Not only did 2020 bring unprecedented suffering in terms of a global pandemic, three of the five largest fires in California history burned a total of 1.8 million acres that year. With a multi-year drought encompassing most of the Western half of the U.S., California has been hit particularly hard in the recent years. The following fires account for the five largest that the state of California has experienced in modern times, in terms of acres burned.
#5: The Creek Fire
Though the cause has never been determined, the Creek fire, at the fifth-largest in California’s modern history, burned approximately 380,000 acres and destroyed 883 structures across the two counties of Fresno and Madera in September of 2020. With the start date of September 4, near Shaver Lake in the Central Valley, the Creek Fire was not declared 100% contained until December 24. Fed by gusty winds and copious amounts of fuel due to years of drought and bark beetle infestation damage, the Creek Fire stands as the second-largest single fire not part of a larger complex in California.
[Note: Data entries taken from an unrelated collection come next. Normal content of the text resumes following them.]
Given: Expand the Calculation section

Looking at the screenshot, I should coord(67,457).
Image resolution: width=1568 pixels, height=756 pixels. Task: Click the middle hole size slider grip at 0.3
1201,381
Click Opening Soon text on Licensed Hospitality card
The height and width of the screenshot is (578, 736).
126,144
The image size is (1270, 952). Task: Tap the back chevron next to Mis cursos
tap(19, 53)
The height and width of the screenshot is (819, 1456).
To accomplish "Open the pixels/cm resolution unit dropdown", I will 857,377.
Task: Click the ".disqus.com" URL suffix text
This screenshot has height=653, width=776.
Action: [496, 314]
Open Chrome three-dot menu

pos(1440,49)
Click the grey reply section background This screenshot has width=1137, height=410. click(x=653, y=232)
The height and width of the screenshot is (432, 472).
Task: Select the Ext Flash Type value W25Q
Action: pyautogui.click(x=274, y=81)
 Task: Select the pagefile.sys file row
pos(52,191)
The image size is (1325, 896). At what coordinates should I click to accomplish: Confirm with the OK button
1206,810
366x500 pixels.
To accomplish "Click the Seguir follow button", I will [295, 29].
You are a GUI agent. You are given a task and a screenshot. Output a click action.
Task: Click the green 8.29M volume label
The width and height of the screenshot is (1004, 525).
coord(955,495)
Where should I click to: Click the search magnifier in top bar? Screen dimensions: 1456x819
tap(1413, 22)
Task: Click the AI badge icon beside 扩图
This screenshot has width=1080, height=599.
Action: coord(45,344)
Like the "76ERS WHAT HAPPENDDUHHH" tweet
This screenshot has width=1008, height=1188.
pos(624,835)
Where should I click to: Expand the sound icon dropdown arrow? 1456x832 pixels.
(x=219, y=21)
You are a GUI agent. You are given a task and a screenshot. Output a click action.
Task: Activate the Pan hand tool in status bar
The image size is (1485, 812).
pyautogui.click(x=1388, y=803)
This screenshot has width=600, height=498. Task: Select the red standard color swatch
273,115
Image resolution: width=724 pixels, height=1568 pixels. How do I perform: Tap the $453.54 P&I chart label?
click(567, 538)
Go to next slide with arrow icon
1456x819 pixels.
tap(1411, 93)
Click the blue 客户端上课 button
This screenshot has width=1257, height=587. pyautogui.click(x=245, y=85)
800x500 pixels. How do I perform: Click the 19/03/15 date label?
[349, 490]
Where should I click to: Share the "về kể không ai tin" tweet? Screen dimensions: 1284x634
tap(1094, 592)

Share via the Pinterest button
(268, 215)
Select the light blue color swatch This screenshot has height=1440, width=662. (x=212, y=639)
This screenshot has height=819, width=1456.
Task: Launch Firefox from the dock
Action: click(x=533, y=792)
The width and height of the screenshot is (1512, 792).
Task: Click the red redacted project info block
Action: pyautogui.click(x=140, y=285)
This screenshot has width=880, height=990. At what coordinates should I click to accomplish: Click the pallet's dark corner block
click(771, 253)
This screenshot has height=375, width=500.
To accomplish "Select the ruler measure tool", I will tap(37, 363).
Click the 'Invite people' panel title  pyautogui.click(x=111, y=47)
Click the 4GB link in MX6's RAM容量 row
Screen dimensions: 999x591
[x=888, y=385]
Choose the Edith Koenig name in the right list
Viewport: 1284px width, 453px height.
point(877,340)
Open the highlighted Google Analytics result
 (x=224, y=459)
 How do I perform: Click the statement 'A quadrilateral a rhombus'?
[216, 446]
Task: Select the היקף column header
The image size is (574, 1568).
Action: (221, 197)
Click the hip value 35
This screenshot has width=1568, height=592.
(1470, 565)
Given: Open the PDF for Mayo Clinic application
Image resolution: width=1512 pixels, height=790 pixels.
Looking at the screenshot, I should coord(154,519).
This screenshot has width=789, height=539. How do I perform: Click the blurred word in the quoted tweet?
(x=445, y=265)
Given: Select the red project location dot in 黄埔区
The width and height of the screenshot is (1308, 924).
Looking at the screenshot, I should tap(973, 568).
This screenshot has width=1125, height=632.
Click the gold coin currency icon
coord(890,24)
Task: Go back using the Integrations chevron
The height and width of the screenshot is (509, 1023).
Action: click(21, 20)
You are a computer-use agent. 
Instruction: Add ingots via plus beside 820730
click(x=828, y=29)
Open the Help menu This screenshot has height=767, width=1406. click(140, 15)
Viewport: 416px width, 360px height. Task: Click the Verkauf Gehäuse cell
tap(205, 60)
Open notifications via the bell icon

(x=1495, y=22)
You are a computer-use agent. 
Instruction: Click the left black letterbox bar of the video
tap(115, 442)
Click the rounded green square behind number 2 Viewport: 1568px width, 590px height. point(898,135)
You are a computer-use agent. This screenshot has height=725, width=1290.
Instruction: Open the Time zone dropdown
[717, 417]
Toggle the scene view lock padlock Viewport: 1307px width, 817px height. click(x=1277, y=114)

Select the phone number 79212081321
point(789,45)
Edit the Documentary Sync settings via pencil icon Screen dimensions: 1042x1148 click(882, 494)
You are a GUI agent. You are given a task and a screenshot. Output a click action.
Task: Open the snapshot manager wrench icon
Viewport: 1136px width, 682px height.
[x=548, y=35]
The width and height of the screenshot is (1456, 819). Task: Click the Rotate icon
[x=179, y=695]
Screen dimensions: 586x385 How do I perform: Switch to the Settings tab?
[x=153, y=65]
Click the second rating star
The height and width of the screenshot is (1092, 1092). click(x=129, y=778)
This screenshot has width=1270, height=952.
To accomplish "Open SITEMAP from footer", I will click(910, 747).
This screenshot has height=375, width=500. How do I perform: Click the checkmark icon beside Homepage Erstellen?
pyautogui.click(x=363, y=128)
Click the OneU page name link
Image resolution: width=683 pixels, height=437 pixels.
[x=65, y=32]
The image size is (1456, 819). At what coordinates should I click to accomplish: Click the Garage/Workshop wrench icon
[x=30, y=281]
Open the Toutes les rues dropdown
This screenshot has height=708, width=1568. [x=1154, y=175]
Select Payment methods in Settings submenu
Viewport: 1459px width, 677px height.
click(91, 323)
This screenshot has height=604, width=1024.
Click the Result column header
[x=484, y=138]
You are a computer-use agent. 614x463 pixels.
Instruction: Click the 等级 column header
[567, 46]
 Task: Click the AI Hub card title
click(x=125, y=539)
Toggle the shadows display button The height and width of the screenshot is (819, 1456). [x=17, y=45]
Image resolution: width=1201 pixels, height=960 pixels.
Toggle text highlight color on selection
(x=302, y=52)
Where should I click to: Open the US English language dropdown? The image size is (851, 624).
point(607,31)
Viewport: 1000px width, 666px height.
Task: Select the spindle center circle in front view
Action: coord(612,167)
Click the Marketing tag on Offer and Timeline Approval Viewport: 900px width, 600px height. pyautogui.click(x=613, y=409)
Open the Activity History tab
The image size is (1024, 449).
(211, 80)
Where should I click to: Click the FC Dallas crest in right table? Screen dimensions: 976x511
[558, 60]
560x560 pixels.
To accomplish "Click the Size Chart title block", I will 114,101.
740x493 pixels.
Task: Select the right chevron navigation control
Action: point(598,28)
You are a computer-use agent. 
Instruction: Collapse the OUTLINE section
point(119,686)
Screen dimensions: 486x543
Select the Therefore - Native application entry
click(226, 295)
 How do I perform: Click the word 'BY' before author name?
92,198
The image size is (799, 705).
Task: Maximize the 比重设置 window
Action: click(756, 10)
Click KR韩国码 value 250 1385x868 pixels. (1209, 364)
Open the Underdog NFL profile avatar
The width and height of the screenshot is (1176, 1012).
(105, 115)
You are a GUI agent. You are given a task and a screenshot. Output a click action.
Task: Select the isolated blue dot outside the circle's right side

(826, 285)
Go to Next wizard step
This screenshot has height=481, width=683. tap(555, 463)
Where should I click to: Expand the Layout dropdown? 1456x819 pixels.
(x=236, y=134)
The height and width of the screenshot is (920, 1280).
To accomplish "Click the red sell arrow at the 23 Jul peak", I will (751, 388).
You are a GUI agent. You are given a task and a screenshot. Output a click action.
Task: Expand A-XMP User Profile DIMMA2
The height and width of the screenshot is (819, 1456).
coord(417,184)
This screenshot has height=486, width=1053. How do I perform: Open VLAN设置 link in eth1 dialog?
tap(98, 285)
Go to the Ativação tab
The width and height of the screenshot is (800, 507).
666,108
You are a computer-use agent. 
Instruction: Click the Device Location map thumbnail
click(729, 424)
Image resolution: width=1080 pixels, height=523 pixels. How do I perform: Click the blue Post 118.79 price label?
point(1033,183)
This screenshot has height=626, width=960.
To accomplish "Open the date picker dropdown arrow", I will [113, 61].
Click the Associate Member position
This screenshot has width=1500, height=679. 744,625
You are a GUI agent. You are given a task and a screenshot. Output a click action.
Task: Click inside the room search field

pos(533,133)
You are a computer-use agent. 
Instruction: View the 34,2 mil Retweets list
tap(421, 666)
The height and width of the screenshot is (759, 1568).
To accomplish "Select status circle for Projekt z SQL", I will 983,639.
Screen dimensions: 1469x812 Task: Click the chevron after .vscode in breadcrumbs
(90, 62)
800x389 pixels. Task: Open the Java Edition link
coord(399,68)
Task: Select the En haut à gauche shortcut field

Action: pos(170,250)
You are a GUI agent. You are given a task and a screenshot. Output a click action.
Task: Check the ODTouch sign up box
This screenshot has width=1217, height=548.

Despite massive evacuations, as well as hundreds of people rescued by the National Guard in the early days of the fire’s spread, no deaths were reported. According to data compiled by the National Interagency Fire Center, fire suppression costs totaled more than $193 million (2020 USD).
#4: SCU (Santa Clara Unit) Lightning Complex
Just a month prior to the Creek Fire, the SCU Lightning Complex fires began tearing through five California counties. Raging from August 16 to October 1, 2020, the complex included fires burning in Alameda, Contra Costa, Merced, San Joaquin, Santa Clara and Stanislaus counties. Divided into three zones, the complex would eventually burn a total of 396,000 acres and destroy 222 structures. While no deaths were reported as a result of the fire, it stands as California’s fourth-largest fire overall in the state’s modern history.
#3: Mendocino Complex
In late July of 2018, the first of two fires that would become part of the Mendocino Complex began in Potter Valley in Northern California. Referred to as the Ranch Fire, it would be joined just an hour later by the River Fire, which erupted near Hopland, California, to the south. While the River Fire was fully contained by mid-August, burning approximately 50,000 acres, the larger Ranch Fire continued to expand, fed by hot, windy conditions and challenging terrain. While full containment of the Ranch Fire was called on September 18, hotspots burned within the fire’s perimeter for at least two more months. In total, the Mendocino Fire complex burned 460,000 acres and destroyed an estimated 280 structures, for a total of more than $250 million in damages (2018 USD). The blaze, with origins cited as “human related” , took the life of one firefighter and injured four others.
#2: Dixie Fire
Burning through the Northern California counties of Butte, Lassen, Plumas, Shasta and Tehama in 2021, the Dixie Fire started on July 13 in the Feather River Canyon near Cresta Dam. Before full containment was eventually reached on October 25, one person died, more than 960,000 acres burned, and 1,329 structures were lost. Started as a result of faulty power lines, the Dixie Fire also destroyed three small towns: Greenville, Canyondam, and Warner Valley. Total fire suppression costs amounted to more than $635 million (2021 USD).
#1: August Complex
In the top spot is the August Complex, a massive collection of 38 separate fires that burned more than a million acres (approximately 1% of California’s 100 million acres) between August 16 and November 12, 2020, the date on which it was deemed fully contained. Burning in the Coast Range, the fires consumed parts of six counties: Glenn, Lake, Mendocino, Tehama, Shasta and Trinity. Sparked by lightning, the August Complex was responsible for taking the life of one firefighter and injuring two others, as well as destroying 935 buildings. A complicated fire due to its immense size and area of coverage, it was divided into four separate incidents within the complex and multiple zones. It’s estimated that fire suppression costs topped $319 million (2020 USD).